Required work → Copy each line of the data below, character for character.

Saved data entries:

# # # # #

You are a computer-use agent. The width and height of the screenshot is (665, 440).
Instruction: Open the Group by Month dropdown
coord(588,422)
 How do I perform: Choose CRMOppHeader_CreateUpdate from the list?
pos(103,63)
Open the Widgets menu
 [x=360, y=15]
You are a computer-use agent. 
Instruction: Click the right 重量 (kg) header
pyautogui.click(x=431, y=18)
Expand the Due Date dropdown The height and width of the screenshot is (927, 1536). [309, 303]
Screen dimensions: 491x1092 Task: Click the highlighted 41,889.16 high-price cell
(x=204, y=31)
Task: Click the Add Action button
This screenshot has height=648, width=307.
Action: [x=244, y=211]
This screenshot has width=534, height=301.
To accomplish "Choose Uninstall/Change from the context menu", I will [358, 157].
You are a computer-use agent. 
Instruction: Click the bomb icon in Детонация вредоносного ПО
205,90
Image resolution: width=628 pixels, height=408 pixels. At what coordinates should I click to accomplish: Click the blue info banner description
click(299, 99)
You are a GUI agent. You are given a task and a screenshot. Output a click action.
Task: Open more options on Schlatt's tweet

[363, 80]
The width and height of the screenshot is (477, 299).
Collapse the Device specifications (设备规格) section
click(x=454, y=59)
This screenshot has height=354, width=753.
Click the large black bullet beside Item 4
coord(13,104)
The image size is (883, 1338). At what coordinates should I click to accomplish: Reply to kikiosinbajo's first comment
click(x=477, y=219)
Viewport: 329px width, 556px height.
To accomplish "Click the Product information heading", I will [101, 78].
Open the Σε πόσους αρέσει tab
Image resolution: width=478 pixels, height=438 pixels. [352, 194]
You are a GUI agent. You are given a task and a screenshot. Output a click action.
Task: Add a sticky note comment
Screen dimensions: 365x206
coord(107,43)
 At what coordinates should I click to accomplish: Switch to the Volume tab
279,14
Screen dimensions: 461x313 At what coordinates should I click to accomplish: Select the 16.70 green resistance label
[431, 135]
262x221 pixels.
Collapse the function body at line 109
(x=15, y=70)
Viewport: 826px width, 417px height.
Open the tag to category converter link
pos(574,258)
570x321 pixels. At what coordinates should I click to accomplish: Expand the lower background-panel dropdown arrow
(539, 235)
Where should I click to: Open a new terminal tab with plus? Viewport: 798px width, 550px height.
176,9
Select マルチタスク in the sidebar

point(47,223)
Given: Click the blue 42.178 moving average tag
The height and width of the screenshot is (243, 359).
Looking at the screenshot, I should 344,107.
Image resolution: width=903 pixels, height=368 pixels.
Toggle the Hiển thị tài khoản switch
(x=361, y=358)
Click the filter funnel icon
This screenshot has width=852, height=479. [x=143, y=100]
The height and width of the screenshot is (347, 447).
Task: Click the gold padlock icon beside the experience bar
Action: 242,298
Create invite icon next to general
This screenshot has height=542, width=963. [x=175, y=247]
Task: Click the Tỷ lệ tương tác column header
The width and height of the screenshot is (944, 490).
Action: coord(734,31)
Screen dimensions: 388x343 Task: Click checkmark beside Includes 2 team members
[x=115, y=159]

# # # # #

Answer to this exercise →
You are a computer-use agent. The width and height of the screenshot is (665, 440).
Instruction: Open the Group by Month dropdown
coord(588,422)
 How do I perform: Choose CRMOppHeader_CreateUpdate from the list?
pos(103,63)
Open the Widgets menu
 [x=360, y=15]
You are a computer-use agent. 
Instruction: Click the right 重量 (kg) header
pyautogui.click(x=431, y=18)
Expand the Due Date dropdown The height and width of the screenshot is (927, 1536). [309, 303]
Screen dimensions: 491x1092 Task: Click the highlighted 41,889.16 high-price cell
(x=204, y=31)
Task: Click the Add Action button
This screenshot has height=648, width=307.
Action: [x=244, y=211]
This screenshot has width=534, height=301.
To accomplish "Choose Uninstall/Change from the context menu", I will [358, 157].
You are a computer-use agent. 
Instruction: Click the bomb icon in Детонация вредоносного ПО
205,90
Image resolution: width=628 pixels, height=408 pixels. At what coordinates should I click to accomplish: Click the blue info banner description
click(299, 99)
You are a GUI agent. You are given a task and a screenshot. Output a click action.
Task: Open more options on Schlatt's tweet

[363, 80]
The width and height of the screenshot is (477, 299).
Collapse the Device specifications (设备规格) section
click(x=454, y=59)
This screenshot has height=354, width=753.
Click the large black bullet beside Item 4
coord(13,104)
The image size is (883, 1338). At what coordinates should I click to accomplish: Reply to kikiosinbajo's first comment
click(x=477, y=219)
Viewport: 329px width, 556px height.
To accomplish "Click the Product information heading", I will [101, 78].
Open the Σε πόσους αρέσει tab
Image resolution: width=478 pixels, height=438 pixels. [352, 194]
You are a GUI agent. You are given a task and a screenshot. Output a click action.
Task: Add a sticky note comment
Screen dimensions: 365x206
coord(107,43)
 At what coordinates should I click to accomplish: Switch to the Volume tab
279,14
Screen dimensions: 461x313 At what coordinates should I click to accomplish: Select the 16.70 green resistance label
[431, 135]
262x221 pixels.
Collapse the function body at line 109
(x=15, y=70)
Viewport: 826px width, 417px height.
Open the tag to category converter link
pos(574,258)
570x321 pixels. At what coordinates should I click to accomplish: Expand the lower background-panel dropdown arrow
(539, 235)
Where should I click to: Open a new terminal tab with plus? Viewport: 798px width, 550px height.
176,9
Select マルチタスク in the sidebar

point(47,223)
Given: Click the blue 42.178 moving average tag
The height and width of the screenshot is (243, 359).
Looking at the screenshot, I should 344,107.
Image resolution: width=903 pixels, height=368 pixels.
Toggle the Hiển thị tài khoản switch
(x=361, y=358)
Click the filter funnel icon
This screenshot has width=852, height=479. [x=143, y=100]
The height and width of the screenshot is (347, 447).
Task: Click the gold padlock icon beside the experience bar
Action: 242,298
Create invite icon next to general
This screenshot has height=542, width=963. [x=175, y=247]
Task: Click the Tỷ lệ tương tác column header
The width and height of the screenshot is (944, 490).
Action: coord(734,31)
Screen dimensions: 388x343 Task: Click checkmark beside Includes 2 team members
[x=115, y=159]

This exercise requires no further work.